An annual tradition is the celebration of New Year’s eve by traveling to New ‘York’s Times Square and standing out in the cold, often shivering to wait for the ball to drop from what used to be the New York Times building, signaling the end of one year and the start of the next. I visited Times Square on New ‘Year’s Eve many years ago when I was still single. Things were different back then. You only had to show up at the spot you wished to occupy to watch the ball drop about an hour and a half early. There was no live entertainment being performed in the square back then as there is today. By 12:30 AM, everyone had left, and the square was deserted. The streets did not reopen to traffic for several hours as the sanitation trucks were there to clean up the mess left by the long-gone revelers.
The most unusual New Years Eve that I can remember was the year when 1999 changed into the year 2000. It was called the Millennium back then. A gay business associate of my wife and I decided to make what he considered a special New Year, a party in his backyard.
His home, located in central Broward County, was found in an upper-middle-class neighborhood. To prepare for the party, he boarded over the swimming pool on the patio to create a dance floor. He hired a three-piece band to perform dance music for his guests on the patio.

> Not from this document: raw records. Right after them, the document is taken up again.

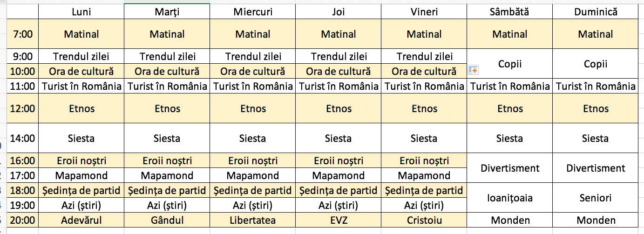Screen dimensions: 644x234
Task: Select the Duminică header cell
Action: (x=595, y=12)

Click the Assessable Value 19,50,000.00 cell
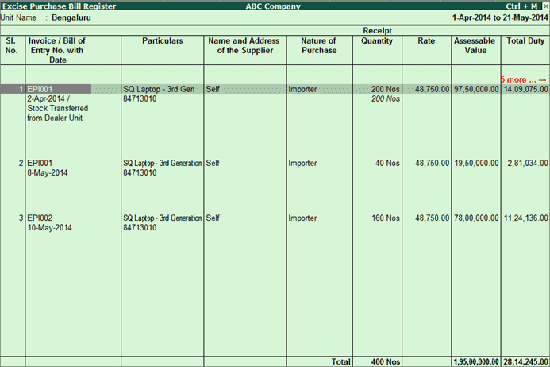pos(476,163)
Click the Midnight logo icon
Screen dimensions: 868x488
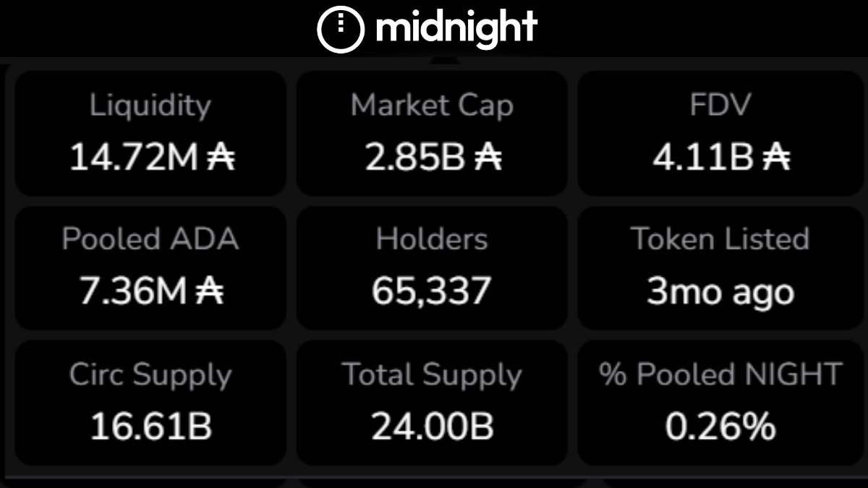tap(341, 30)
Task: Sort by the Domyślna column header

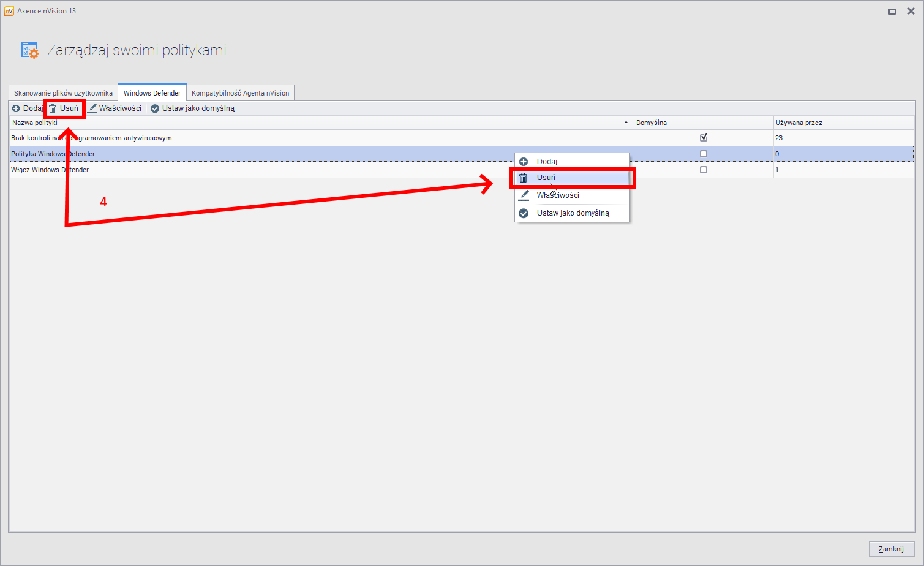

His invitation specified Black tie for the men and evening gowns for the few women guests. My wife and I felt that the request was strange for a backyard party, but we complied.
CELEBRATE NEW YEARS EVE?
When we arrived at the party, I noted that there were about 50 guests in attendance, About 40 of the guests were middle-aged gay males each eloquently dressed in tuxedos. The rest of the guest include about 5 or 6 straight couples, which included my wife and I. The one thing I remember distinctly from this party was the sight of about a dozen gay couples dressed to the nines, dancing the foxtrot, cheek to cheek on the improvised dance floor.
Overall, the party was excellent; the food was excellent and plentiful, the liquor flowed freely.
My wife and I had a perfect time.
Other than this one memorable party, New Year’s eve has been pretty mundane for my wife and I. In recent years, we have spent New ‘Year’s Eve quietly with friends. Each year we rotate the house that will host the party. We chomp down on New Jersey “Sloppy Joes” (see below). They are different from the “Sloppy Joe” you all know about and love!. We then spend the rest of the evening playing Dominoes. By 12:30 AM the party has broken up, and the visiting couples head home.
I believe the answer to my original question that I asked in the heading to this column is the reason people celebrate New ‘Year’s Eve is because of its time for them to release their frustrations from all that has happened to them in the outgoing year. In doing so, they can let off some steam and move on to the future.